▶ _What this task involves_
Could you copy, exactly as written, every line from the first line of the records through the one containing "Task: Tick the checkbox for Aula 1-MQ.pptx"?

[Saved data entries]
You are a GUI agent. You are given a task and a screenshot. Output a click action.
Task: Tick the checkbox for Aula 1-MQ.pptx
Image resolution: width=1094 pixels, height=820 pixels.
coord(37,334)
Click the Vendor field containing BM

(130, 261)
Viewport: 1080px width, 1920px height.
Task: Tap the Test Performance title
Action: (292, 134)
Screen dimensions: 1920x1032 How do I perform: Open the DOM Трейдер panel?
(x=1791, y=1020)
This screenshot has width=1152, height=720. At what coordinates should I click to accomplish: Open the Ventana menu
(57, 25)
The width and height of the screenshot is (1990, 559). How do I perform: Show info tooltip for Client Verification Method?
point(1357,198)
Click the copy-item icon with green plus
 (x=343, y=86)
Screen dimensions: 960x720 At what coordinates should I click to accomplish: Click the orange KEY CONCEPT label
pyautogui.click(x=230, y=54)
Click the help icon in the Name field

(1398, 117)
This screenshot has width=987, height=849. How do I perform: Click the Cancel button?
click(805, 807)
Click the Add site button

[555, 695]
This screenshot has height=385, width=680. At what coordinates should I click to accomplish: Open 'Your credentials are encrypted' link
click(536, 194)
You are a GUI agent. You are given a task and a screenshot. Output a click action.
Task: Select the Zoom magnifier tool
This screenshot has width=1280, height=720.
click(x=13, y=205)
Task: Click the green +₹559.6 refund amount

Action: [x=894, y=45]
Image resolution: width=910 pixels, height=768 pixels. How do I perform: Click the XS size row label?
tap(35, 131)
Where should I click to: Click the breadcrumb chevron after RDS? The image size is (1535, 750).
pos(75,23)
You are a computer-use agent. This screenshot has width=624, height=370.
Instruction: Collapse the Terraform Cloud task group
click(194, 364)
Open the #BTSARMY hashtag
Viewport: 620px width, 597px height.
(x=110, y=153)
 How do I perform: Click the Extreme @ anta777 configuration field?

▶ _Problem solution_
You are a GUI agent. You are given a task and a screenshot. Output a click action.
Task: Tick the checkbox for Aula 1-MQ.pptx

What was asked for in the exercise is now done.